Copy out the records word for word, starting at the line containing "Click the 「葬儀業" and ending at the line containing "Open Medios de", both lines included.

(begin)

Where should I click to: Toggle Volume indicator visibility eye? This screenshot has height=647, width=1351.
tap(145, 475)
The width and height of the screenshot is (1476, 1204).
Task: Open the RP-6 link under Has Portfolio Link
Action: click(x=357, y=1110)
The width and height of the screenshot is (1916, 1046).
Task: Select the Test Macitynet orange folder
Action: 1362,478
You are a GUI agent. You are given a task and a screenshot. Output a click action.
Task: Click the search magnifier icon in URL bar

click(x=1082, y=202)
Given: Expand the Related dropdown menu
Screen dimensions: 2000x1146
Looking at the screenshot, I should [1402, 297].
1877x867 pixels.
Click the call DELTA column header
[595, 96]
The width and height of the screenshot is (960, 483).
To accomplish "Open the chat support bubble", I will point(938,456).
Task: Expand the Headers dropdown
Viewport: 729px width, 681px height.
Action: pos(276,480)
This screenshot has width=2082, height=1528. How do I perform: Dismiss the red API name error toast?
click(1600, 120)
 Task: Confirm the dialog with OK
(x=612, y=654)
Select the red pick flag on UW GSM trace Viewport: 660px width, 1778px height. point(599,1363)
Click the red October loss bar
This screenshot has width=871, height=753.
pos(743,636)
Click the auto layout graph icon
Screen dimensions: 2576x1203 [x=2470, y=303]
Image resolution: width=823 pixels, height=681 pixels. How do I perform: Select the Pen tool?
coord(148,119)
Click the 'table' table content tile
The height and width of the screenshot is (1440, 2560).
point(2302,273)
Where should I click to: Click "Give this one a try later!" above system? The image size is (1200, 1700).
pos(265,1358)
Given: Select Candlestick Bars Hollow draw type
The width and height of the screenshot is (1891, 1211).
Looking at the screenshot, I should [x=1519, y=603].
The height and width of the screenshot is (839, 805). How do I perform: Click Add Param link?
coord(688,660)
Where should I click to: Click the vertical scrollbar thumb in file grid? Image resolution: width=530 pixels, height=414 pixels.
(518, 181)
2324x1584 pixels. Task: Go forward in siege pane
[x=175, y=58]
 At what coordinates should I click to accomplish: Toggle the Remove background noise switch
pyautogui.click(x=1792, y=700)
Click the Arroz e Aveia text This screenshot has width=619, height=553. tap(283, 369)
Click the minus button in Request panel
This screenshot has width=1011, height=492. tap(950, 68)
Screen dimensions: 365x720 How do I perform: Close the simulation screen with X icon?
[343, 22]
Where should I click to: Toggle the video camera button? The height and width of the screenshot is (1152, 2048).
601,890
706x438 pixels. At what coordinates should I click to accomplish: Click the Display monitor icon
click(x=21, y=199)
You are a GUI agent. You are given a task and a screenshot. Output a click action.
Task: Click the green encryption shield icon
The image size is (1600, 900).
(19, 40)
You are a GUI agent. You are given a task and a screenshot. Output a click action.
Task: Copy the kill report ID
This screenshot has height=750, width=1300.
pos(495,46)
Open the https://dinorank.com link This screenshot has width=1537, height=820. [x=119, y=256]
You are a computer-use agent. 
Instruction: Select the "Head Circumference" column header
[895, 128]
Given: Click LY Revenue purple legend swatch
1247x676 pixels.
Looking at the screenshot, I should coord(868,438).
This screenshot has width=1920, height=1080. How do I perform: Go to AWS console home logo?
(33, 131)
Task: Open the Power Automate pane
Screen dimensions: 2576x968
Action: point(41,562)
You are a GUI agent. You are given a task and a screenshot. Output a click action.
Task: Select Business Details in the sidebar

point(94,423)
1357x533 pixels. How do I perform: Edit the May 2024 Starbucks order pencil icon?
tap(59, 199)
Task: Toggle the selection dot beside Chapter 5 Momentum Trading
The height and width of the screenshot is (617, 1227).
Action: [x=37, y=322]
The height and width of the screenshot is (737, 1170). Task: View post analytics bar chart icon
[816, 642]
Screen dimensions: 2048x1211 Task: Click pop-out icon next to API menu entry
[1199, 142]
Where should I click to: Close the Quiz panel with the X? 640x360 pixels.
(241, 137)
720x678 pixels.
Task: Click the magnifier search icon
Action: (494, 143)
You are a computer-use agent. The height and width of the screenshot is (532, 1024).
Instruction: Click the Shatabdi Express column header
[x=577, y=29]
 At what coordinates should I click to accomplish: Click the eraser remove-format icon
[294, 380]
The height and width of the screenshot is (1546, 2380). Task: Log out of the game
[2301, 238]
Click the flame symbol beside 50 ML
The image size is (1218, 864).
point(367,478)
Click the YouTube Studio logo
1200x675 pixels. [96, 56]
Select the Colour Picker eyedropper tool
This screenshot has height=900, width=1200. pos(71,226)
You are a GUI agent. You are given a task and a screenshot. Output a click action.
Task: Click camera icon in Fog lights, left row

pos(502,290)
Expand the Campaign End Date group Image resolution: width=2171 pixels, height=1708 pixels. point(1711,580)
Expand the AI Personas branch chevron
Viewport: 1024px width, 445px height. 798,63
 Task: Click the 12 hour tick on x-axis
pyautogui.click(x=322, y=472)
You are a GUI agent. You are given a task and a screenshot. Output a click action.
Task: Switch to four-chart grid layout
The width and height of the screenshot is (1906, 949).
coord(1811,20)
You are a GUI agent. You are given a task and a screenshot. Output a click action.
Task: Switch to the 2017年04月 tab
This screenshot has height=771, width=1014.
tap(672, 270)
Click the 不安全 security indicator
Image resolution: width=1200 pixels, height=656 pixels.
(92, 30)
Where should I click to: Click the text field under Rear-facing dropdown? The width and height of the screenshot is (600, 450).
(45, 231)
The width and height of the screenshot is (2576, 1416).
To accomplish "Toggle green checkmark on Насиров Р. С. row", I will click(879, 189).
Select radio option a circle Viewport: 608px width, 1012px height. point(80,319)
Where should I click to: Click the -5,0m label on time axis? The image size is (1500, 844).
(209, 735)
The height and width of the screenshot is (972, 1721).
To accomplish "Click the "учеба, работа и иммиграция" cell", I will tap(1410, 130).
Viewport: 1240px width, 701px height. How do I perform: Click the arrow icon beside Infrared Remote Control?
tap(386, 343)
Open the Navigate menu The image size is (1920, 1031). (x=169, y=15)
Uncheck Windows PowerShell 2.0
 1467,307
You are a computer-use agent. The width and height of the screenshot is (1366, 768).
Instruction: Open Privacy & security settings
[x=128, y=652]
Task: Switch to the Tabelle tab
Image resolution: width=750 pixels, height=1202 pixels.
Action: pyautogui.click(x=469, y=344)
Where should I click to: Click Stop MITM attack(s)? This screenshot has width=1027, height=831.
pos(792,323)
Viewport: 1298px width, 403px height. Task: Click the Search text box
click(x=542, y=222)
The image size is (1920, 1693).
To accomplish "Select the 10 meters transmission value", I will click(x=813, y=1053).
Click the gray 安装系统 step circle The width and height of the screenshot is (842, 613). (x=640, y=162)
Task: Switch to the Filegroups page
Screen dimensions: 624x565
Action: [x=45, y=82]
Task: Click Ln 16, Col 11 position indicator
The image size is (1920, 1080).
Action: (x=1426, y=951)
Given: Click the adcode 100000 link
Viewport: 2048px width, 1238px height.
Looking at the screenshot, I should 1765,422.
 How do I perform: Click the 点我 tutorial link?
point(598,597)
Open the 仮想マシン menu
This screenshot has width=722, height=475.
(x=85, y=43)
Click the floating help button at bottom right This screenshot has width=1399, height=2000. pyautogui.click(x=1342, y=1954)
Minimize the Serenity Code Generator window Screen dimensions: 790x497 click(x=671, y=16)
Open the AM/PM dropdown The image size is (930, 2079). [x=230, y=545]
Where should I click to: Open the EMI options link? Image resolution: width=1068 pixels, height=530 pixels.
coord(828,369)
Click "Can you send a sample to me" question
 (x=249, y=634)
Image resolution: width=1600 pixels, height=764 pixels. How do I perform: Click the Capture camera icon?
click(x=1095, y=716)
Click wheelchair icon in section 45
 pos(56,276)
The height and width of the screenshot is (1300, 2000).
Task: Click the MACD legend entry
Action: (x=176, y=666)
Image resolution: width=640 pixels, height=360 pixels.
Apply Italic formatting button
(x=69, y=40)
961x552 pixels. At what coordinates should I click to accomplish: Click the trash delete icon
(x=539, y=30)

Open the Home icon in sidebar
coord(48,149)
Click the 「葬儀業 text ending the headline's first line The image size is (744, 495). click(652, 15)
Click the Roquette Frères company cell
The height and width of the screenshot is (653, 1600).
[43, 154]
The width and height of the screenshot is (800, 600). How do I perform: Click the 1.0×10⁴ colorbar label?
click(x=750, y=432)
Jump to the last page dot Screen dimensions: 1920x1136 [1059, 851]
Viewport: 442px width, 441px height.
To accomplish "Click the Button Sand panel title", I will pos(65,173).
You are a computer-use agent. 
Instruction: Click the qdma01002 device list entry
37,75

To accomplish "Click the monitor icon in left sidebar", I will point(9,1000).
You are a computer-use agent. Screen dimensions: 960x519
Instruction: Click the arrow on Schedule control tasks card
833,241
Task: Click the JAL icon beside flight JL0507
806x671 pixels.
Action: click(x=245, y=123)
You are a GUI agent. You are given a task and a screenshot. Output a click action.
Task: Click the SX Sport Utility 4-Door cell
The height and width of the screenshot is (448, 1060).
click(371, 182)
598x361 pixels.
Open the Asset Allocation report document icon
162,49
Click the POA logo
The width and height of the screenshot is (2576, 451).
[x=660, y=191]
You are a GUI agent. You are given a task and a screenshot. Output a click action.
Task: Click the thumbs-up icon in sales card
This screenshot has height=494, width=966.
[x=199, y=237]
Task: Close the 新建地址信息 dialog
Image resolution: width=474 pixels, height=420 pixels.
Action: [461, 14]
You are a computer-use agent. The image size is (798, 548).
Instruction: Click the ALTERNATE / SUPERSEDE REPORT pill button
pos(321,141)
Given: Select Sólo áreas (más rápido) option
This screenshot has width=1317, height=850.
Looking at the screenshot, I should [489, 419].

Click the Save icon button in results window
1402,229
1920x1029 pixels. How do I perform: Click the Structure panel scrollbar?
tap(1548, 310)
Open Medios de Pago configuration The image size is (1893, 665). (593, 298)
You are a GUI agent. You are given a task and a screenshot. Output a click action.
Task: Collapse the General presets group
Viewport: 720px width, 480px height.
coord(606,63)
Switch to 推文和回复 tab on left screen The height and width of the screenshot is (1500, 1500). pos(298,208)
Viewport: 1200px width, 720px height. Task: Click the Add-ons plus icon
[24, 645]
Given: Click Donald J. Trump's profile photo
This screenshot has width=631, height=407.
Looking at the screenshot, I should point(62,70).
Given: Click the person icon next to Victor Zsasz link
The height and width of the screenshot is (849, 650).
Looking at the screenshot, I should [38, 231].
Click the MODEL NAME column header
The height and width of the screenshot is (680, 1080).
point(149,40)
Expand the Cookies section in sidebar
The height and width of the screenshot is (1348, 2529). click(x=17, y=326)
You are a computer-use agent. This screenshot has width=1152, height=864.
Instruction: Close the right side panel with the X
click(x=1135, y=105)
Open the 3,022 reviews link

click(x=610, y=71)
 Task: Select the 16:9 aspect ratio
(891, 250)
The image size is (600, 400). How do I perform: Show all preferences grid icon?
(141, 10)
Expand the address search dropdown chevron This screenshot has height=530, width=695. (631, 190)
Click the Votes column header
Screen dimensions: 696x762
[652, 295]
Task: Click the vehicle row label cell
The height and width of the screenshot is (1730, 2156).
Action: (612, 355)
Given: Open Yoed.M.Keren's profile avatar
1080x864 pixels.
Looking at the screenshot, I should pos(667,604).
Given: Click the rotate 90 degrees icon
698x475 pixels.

(end)

- [Reply]
Click the 「葬儀業 text ending the headline's first line The image size is (744, 495). click(652, 15)
Click the Roquette Frères company cell
The height and width of the screenshot is (653, 1600).
[43, 154]
The width and height of the screenshot is (800, 600). How do I perform: Click the 1.0×10⁴ colorbar label?
click(x=750, y=432)
Jump to the last page dot Screen dimensions: 1920x1136 [1059, 851]
Viewport: 442px width, 441px height.
To accomplish "Click the Button Sand panel title", I will pos(65,173).
You are a computer-use agent. 
Instruction: Click the qdma01002 device list entry
37,75

To accomplish "Click the monitor icon in left sidebar", I will point(9,1000).
You are a computer-use agent. Screen dimensions: 960x519
Instruction: Click the arrow on Schedule control tasks card
833,241
Task: Click the JAL icon beside flight JL0507
806x671 pixels.
Action: click(x=245, y=123)
You are a GUI agent. You are given a task and a screenshot. Output a click action.
Task: Click the SX Sport Utility 4-Door cell
The height and width of the screenshot is (448, 1060).
click(371, 182)
598x361 pixels.
Open the Asset Allocation report document icon
162,49
Click the POA logo
The width and height of the screenshot is (2576, 451).
[x=660, y=191]
You are a GUI agent. You are given a task and a screenshot. Output a click action.
Task: Click the thumbs-up icon in sales card
This screenshot has height=494, width=966.
[x=199, y=237]
Task: Close the 新建地址信息 dialog
Image resolution: width=474 pixels, height=420 pixels.
Action: [461, 14]
You are a computer-use agent. The image size is (798, 548).
Instruction: Click the ALTERNATE / SUPERSEDE REPORT pill button
pos(321,141)
Given: Select Sólo áreas (más rápido) option
This screenshot has width=1317, height=850.
Looking at the screenshot, I should [489, 419].

Click the Save icon button in results window
1402,229
1920x1029 pixels. How do I perform: Click the Structure panel scrollbar?
tap(1548, 310)
Open Medios de Pago configuration The image size is (1893, 665). (593, 298)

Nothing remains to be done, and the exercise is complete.